Ma la sua sfida principale sono gli studenti con disabilità nelle scuole. «Il Covid di certo ci ha rallentato molto, ma abbiamo lavorato a distanza in videochiamata, spedendo gli ausili in prova e collegandoci in remoto per la formazione e l’adattamento dell’ausilio. In particolare stiamo seguendo diversi studenti con disabilità in giro per l’Italia, vedendolo in videochiamata una volta a settimana: spesso infatti c’è bisogno di adattare il percorso didattico all’ausilio e alla capacità dello studente, man mano durante l’anno e in collaborazione con i genitori e gli insegnanti. Nei casi più gravi insegniamo anche a leggere e a scrivere, poiché la persona, che magari è stata trascurata a causa della gravità del proprio handicap, ha diritto d’imparare. È un servizio che offriamo da circa tre anni in modo occasionale e che vorrei strutturare meglio nei prossimi mesi.
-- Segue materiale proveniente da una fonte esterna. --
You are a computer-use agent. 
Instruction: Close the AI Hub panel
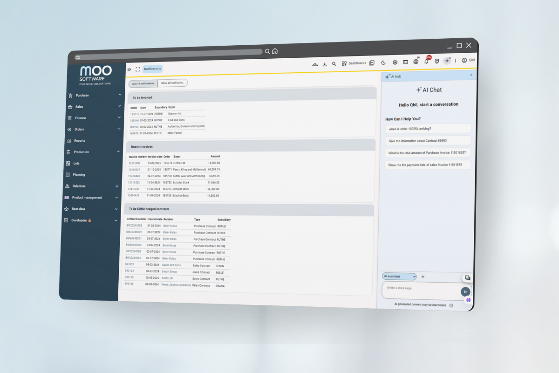471,75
Vorrei che rimanesse gratuito per chi non ha le possibilità economiche e per questo contiamo su donazioni e fondi». Il suo coraggio colpisce ma non da meno la sua fede che “abbatte ogni barriera”.
3 consigli per farcela da soli
Dalla sua carrozzina, ad ogni giovane disabile che avesse la possibilità di sperimentarsi nella vita indipendente, propone infatti tre semplici "ingredienti" per potercela fare "da solo":
«A tutti suggerirei per prima cosa di affidarsi a Dio, perché da soli non si può far niente: ogni progetto senza Dio fallisce. Affidarsi a Dio vuol dire porsi nei suoi confronti come un bambino piccolo vede i suoi genitori. Dio farà incontrare anche le persone giuste con cui realizzare il Suo progetto nella vita di ogni persona.
L’ottimismo, pur non sognando cose impossibili. Chi ha fede è anche ottimista, perché Dio è ottimista!
La costanza e la perseveranza. Le difficoltà ci sono, fanno parte della vita, come anche il male. Ma si superano con fede, costanza e perseveranza». Quindi parola d’ordine “non mollare mai” perché ognuno vale nella società.